As a programmer, the first thing I wondered when looking at Unreal and wading through hours of tutorial videos was “where’s the code”? All the examples I was looking at had people creating functionality using blueprint graphs.

Generating A Grid in Unreal Engine using Blueprints | by Victor Stan |  Medium
Example graph, dredged up on Google Images.

These blueprint graphs are surprisingly powerful. The editor is very easy to use, providing a ton of context sensitive help in selection of the nodes and allowing you to quickly wire them up. Designers were jumping in and putting these graphs together and making things happen in the game before we’d started the code to do it. “Oh god”, I thought, “I’m out of a job”.

Opinions were – and still are – divided on the use of blueprint graphs.

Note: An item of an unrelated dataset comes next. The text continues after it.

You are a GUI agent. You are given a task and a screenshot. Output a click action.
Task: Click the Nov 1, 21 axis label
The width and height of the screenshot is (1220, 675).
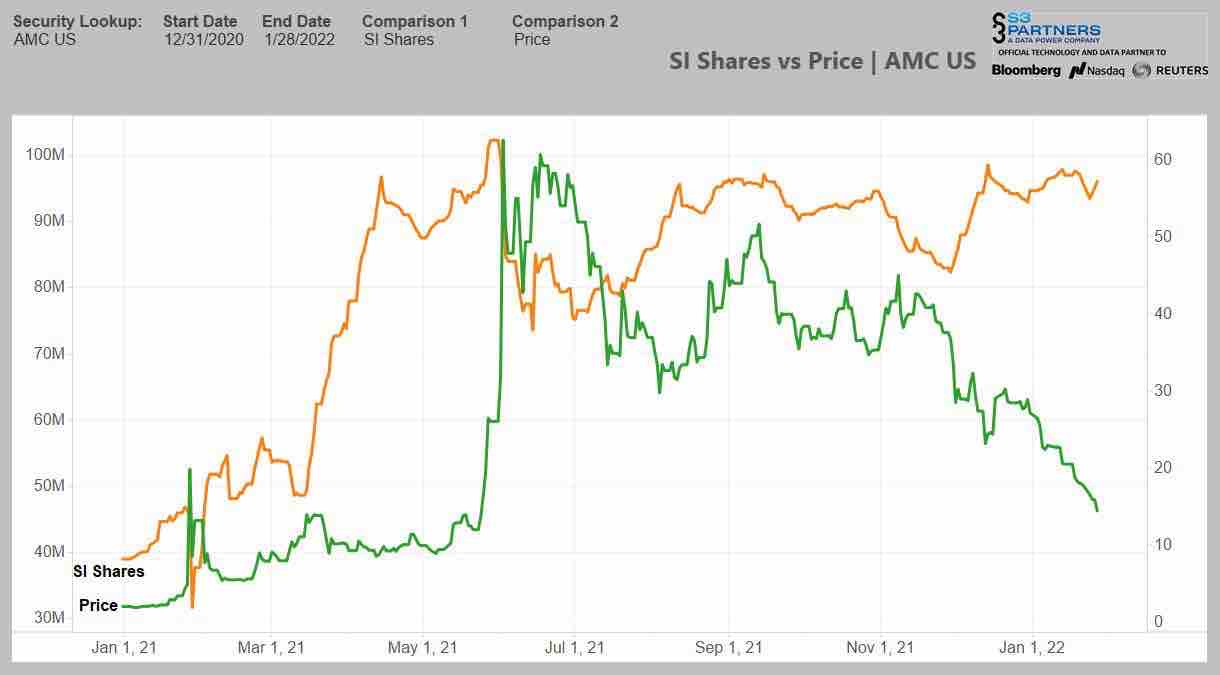click(x=880, y=648)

There is concern that functionality implemented through a graph is considerably more expensive than a C++ alternative. Commonly repeated figures say 10x slower. This wouldn’t surprise me, but reactions on the team vary.

Personally, I think blueprint graphs are fine for implementing limited amounts of functionality. Small, event driven functions can be quickly added. Anything that’s being regularly ticked on multiple objects, or anything that looping over multiple data items, would probably be better implemented in C++. You run the risk of the premature optimization pitfall. Writing a C++ alternative may save a few cycles, but if it’s something that’s only triggered once or twice an hour or typical gameplay, what have you actually saved?

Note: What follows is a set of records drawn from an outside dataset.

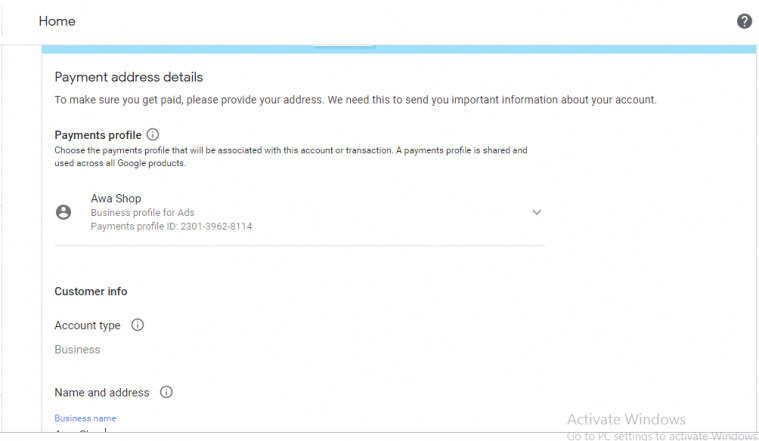Expand the payments profile dropdown chevron
Image resolution: width=759 pixels, height=441 pixels.
click(537, 212)
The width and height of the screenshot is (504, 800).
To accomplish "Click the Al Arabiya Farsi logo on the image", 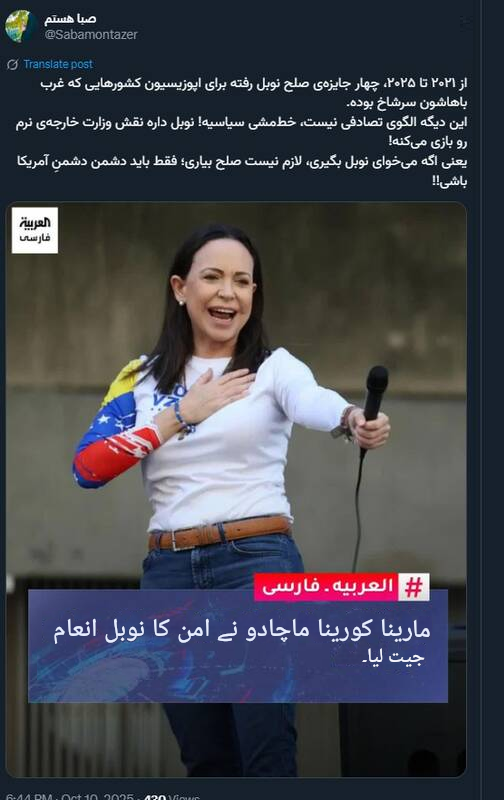I will pos(35,230).
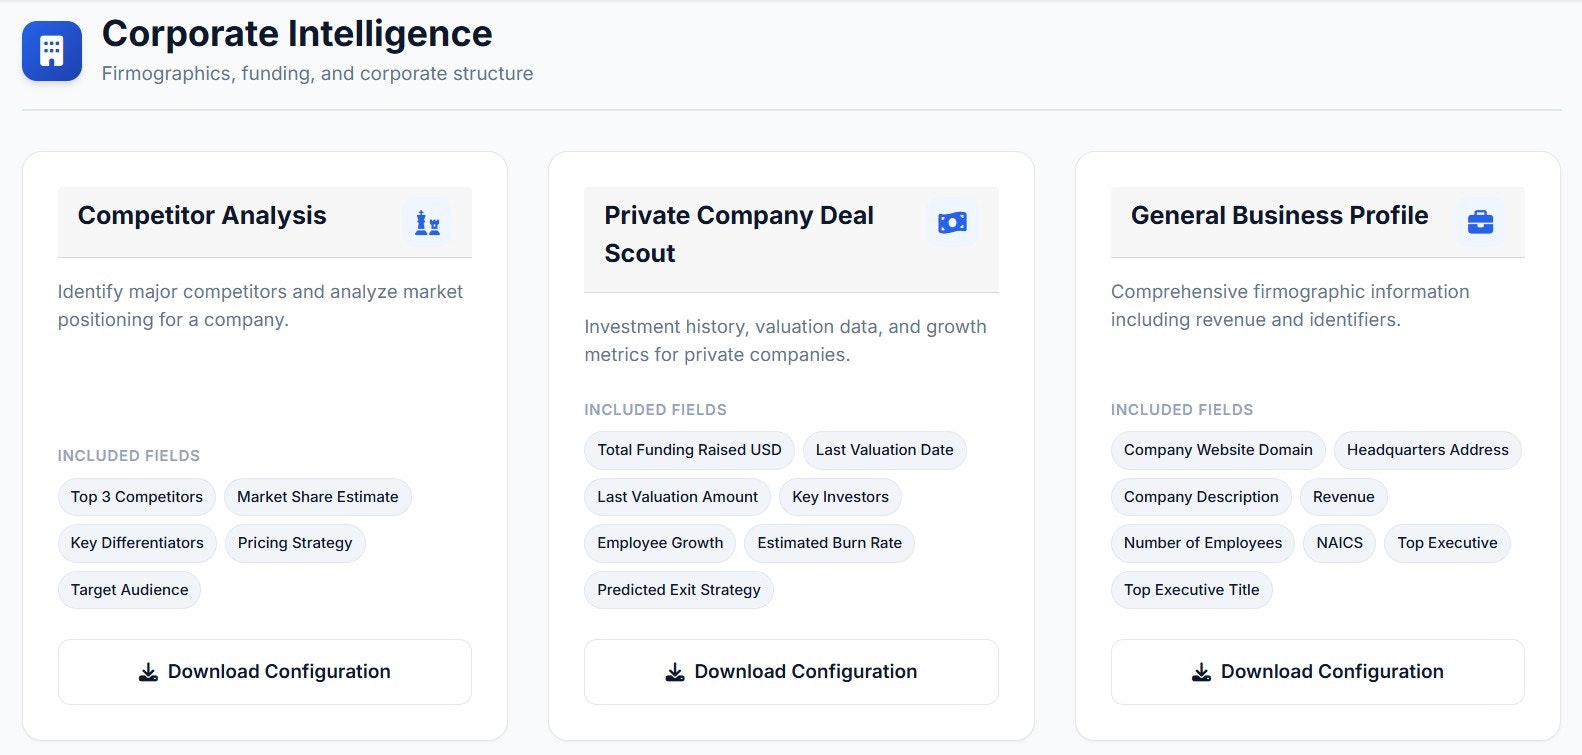Select the Predicted Exit Strategy field chip
This screenshot has width=1582, height=755.
coord(678,590)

Also, old me pulled faces at the graphs and said we should just be writing code in vi, and get off my lawn. But then old me also saw a few clicks and links in a UI blueprint suddenly produce a functioning pop-up window without a single pair of {}. Others on the team vary from “no blueprint graphs at all” to “ok for prototyping” to “they’re fine”.

Pros:

  • Easy to setup.
  • Harder to make a mistake. It’s difficult to crash Unreal through a blueprint. You’re less likely to make a typo.
  • Designer friendly.

Cons:

  • Complex graphs can be difficult to read.
  • Difficult to track changes. You can’t diff revisions of a blueprint in standard version control software.
  • Difficult to track the code flow. If we’re jumping between C++ code and graphs implemented on an obscure blueprint, it can be difficult to figure out what’s happening where and why.

The issue with diffs is a big one. I’m not sure if there are any tools out there that attempt to compare blueprint graphs and identify the changes. We had a similar issue with Unity’s prefab files, but at least they were text-based, and you could compare the yaml contents to an extent. With so much functionality possible in the blueprint files, the fear is that bugs could get introduced that take longer to figure out because we lose the ability to see what changed.

When you search for information on implementing something in Unreal, the vast majority of what you’ll see is people constructing these graphs. You have to explicitly search for C++ implementations. Is this because graphs are the way to do it, or is because graphs are the quick and simple way to show quick and simple examples? I’d like to peek at the implementation of large triple-A projects that use Unreal to see how much they’ve ended up splitting.

So yeah, I guess we’ll find out as we go along. So far, we have almost exclusively used C++ with a very limited amount of blueprint graph, mainly for UI work. I wouldn’t be surprised if we ended up using more graphs, but for now it seems to be working for us.